◆ **What you should do**
If a line of the records holds the word "stop", copy it out.

[Saved entries]
────────

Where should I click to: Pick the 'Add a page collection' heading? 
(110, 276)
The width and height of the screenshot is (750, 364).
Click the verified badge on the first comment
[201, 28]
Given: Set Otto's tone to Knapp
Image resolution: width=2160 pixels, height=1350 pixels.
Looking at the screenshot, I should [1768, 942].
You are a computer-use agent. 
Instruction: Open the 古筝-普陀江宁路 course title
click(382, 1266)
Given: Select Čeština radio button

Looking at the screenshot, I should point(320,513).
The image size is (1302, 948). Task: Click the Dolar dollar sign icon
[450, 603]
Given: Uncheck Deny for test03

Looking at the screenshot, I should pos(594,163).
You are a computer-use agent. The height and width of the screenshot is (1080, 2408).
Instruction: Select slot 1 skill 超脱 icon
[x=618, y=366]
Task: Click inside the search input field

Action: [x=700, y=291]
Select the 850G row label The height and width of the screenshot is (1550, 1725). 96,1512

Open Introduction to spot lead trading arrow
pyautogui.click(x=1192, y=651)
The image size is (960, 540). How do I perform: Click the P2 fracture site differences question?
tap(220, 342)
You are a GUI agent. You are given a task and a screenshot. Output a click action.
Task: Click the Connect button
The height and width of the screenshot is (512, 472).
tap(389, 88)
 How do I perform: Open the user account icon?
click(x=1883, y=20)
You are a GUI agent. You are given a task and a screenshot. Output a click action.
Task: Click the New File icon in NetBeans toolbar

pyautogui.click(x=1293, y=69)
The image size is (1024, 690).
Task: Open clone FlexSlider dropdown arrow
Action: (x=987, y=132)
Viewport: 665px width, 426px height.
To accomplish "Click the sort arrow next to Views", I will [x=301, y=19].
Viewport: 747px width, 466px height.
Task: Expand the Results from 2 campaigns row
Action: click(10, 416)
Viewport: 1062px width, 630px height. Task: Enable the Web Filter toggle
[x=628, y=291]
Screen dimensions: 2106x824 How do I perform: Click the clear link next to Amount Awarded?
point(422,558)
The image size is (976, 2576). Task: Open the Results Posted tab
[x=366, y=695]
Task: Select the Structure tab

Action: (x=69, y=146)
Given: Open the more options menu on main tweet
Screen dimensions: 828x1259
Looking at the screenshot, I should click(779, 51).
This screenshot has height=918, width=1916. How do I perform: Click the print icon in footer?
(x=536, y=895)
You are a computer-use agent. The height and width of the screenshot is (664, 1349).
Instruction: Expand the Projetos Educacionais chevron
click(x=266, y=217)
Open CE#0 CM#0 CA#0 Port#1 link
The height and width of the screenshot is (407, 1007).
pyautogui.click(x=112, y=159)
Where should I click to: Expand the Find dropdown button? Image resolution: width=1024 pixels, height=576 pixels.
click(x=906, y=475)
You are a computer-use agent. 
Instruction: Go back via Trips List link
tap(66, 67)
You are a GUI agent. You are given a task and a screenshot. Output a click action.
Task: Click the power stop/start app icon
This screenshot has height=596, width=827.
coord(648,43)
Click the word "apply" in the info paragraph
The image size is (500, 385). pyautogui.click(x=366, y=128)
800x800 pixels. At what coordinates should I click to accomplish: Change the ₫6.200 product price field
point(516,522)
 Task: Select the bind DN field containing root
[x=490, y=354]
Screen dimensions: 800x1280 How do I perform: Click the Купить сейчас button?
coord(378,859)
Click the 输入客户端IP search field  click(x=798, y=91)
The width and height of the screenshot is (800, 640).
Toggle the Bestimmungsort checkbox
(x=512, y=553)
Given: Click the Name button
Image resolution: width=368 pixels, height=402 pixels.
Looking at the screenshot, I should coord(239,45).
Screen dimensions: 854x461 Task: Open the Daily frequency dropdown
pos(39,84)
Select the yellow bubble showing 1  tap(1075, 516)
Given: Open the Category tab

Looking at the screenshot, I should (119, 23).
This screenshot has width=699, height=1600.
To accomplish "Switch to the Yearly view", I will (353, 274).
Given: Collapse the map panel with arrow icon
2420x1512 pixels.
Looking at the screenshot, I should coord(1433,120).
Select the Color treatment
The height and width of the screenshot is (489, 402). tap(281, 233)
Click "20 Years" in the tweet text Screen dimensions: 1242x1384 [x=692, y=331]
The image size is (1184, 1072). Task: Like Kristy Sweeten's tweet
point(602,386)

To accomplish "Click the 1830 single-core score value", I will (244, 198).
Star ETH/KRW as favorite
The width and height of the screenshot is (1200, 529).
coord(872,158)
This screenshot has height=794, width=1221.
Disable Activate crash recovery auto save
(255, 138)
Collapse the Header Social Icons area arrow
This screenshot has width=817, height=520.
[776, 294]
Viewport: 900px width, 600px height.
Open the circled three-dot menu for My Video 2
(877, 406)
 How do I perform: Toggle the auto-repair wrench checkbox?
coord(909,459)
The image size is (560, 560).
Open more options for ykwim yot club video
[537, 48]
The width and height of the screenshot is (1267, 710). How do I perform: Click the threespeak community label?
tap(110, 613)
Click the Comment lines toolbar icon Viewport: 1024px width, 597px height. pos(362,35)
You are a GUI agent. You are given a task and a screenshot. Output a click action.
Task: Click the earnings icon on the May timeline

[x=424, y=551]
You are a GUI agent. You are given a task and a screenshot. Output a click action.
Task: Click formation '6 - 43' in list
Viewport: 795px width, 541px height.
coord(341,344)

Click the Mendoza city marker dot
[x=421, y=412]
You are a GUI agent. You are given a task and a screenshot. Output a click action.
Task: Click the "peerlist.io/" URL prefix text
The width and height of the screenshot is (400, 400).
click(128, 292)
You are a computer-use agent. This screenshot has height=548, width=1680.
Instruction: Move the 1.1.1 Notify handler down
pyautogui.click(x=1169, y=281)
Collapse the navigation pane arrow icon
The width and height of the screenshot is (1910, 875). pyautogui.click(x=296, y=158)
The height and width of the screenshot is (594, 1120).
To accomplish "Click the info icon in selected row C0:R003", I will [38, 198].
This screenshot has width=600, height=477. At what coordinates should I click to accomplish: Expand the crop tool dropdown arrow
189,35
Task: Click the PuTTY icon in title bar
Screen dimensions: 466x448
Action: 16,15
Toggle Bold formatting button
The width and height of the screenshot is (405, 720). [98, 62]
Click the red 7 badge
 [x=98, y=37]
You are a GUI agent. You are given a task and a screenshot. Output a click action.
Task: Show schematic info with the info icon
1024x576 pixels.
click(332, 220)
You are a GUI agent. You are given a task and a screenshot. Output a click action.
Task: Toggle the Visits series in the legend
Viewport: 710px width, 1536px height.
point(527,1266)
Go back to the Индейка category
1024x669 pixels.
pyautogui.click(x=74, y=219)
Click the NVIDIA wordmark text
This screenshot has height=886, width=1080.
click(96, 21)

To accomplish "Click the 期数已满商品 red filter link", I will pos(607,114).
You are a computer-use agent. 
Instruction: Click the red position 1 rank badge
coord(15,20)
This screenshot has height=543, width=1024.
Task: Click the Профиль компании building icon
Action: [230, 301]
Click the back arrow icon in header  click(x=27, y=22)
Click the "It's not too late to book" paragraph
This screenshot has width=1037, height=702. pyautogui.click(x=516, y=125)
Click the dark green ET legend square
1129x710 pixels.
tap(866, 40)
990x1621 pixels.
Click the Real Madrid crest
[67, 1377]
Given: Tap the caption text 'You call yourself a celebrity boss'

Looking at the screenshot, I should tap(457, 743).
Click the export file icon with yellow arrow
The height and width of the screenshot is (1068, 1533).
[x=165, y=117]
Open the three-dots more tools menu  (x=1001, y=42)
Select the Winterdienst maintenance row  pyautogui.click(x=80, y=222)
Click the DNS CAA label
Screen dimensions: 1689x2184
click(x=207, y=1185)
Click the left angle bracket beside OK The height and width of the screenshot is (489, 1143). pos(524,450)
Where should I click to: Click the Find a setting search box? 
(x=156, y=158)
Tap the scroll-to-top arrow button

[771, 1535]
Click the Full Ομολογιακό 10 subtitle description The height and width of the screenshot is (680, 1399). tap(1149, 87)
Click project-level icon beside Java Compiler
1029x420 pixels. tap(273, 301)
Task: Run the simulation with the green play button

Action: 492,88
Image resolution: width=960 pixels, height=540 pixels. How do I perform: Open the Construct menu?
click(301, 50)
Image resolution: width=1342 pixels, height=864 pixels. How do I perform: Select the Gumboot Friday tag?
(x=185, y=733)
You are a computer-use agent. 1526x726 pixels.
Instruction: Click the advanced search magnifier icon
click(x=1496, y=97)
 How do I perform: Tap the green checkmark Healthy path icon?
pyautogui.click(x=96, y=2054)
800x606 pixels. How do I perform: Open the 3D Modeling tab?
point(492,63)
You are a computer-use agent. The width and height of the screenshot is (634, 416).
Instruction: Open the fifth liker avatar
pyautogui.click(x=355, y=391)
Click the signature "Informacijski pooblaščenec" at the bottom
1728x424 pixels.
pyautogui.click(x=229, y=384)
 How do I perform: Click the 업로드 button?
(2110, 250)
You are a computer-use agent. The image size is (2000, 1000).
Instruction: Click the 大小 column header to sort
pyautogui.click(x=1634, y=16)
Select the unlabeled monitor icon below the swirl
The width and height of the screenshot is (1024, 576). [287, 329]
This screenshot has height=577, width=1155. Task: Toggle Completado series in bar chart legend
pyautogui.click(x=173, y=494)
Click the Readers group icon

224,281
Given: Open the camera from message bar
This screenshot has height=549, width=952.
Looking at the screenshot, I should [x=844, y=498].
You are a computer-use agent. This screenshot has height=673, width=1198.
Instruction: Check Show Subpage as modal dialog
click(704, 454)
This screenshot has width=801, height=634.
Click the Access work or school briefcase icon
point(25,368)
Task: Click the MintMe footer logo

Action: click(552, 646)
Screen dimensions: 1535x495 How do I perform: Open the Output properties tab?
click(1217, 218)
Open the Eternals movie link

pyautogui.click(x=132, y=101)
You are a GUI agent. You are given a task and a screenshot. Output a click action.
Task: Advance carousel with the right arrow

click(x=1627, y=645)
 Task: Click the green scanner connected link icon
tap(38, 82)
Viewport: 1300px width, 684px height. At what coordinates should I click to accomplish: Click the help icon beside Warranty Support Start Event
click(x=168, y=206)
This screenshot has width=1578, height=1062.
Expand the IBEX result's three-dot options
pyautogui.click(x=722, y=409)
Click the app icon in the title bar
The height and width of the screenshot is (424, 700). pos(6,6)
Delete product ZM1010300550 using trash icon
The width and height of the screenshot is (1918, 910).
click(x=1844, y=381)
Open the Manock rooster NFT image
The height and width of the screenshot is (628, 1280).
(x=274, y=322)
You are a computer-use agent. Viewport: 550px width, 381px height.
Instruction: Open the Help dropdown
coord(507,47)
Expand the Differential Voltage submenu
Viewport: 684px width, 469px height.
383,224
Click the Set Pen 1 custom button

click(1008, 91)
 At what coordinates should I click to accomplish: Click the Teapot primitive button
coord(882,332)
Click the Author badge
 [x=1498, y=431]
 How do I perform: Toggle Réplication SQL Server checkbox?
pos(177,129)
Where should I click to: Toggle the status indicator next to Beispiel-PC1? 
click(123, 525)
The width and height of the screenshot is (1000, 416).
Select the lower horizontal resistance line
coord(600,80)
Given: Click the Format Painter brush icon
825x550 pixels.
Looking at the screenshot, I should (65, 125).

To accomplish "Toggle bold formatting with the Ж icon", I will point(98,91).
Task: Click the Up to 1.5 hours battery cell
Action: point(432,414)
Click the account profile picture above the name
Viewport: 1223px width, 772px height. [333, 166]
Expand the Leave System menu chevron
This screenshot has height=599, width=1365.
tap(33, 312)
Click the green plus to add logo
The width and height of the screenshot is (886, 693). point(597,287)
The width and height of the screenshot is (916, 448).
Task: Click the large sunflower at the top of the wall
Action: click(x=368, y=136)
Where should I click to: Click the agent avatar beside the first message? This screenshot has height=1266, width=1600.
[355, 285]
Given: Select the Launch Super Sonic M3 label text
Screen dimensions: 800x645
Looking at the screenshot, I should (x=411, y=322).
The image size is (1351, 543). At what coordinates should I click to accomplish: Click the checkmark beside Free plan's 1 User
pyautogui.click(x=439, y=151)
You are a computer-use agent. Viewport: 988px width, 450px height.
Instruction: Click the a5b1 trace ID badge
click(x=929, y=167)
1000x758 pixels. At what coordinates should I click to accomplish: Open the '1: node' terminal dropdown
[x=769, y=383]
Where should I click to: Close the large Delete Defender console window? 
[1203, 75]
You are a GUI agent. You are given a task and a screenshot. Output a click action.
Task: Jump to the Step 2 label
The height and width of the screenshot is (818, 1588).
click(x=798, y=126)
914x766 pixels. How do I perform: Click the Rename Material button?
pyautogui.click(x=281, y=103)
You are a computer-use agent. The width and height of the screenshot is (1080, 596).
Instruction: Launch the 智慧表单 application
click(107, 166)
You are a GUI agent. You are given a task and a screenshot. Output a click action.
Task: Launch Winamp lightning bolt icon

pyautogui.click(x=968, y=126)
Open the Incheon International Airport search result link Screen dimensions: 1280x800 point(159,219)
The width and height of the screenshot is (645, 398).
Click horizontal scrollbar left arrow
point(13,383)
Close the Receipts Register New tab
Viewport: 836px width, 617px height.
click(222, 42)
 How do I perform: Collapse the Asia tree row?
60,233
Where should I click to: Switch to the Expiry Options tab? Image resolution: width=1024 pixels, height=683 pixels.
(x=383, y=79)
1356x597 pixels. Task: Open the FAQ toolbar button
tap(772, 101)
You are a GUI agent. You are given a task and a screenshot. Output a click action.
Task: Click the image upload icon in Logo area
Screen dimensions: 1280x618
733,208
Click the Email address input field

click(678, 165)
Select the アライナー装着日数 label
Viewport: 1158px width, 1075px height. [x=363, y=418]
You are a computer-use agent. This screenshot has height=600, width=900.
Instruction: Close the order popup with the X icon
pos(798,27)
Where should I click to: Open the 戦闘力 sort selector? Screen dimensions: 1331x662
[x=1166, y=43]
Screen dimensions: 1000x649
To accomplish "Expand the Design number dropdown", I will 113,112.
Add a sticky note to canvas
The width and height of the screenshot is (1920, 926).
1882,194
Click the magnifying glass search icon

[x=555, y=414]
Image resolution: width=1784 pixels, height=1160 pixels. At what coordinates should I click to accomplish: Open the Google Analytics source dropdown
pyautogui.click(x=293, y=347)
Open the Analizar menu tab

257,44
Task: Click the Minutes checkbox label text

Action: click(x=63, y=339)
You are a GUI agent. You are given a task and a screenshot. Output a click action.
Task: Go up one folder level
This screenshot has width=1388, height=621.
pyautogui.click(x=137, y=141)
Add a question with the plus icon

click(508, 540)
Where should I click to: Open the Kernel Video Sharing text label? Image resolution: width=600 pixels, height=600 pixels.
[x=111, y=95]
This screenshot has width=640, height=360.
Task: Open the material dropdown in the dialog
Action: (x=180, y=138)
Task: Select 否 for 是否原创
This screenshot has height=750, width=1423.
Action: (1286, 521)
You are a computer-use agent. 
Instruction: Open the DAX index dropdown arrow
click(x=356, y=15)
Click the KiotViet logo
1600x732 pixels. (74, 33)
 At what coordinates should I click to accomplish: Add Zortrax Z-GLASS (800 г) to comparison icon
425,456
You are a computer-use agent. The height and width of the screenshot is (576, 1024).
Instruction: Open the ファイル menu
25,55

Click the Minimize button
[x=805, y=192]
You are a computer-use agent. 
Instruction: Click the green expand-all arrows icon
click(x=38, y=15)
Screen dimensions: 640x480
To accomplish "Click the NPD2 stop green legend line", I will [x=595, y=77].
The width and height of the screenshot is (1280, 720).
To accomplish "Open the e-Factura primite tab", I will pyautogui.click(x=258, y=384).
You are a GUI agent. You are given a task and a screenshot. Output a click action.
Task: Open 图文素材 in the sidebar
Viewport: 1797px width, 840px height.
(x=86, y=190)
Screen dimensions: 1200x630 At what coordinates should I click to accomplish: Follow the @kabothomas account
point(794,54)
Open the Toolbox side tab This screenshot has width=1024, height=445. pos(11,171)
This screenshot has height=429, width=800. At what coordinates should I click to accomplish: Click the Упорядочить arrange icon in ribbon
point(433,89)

────────

◆ **Solution to this exercise**
Task: Click the power stop/start app icon
To accomplish "Click the NPD2 stop green legend line", I will [x=595, y=77].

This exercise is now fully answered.